What to work on:
What is the number of lines in the listing below that contain the string "will"? Give that number only.

Data to examine:
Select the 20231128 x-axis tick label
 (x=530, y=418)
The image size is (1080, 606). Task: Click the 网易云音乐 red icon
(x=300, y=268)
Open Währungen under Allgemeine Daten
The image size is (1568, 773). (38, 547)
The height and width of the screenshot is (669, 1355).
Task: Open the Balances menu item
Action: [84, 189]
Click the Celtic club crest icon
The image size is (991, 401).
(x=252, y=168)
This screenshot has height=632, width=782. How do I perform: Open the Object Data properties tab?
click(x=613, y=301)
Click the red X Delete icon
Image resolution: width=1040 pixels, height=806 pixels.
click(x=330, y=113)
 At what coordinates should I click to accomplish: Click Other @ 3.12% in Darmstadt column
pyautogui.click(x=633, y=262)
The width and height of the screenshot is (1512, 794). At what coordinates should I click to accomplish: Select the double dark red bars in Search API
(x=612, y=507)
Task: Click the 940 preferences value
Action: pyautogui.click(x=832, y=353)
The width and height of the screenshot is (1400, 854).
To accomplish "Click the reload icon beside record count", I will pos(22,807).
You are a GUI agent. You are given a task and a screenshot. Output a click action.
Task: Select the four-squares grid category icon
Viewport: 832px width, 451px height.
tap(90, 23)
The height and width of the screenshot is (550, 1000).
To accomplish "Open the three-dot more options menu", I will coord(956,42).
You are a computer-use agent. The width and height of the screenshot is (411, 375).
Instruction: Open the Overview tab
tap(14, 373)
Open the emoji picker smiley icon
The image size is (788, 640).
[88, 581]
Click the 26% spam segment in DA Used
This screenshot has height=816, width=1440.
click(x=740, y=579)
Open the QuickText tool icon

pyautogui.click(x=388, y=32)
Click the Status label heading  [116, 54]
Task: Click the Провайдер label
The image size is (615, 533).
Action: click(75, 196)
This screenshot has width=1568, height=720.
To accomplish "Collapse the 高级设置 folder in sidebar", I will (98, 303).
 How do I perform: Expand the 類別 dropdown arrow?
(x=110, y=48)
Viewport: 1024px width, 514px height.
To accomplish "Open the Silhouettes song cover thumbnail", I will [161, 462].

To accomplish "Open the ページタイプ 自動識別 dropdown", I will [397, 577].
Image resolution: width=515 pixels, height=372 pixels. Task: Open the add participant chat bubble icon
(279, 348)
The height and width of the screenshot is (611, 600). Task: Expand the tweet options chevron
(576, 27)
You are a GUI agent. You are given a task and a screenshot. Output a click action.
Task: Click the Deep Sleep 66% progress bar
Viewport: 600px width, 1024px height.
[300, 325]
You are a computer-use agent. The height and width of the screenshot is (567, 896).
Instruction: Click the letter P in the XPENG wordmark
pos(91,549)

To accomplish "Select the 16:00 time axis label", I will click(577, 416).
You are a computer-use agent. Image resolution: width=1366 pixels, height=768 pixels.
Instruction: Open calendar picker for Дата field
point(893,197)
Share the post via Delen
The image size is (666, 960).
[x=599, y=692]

Output of the task:
6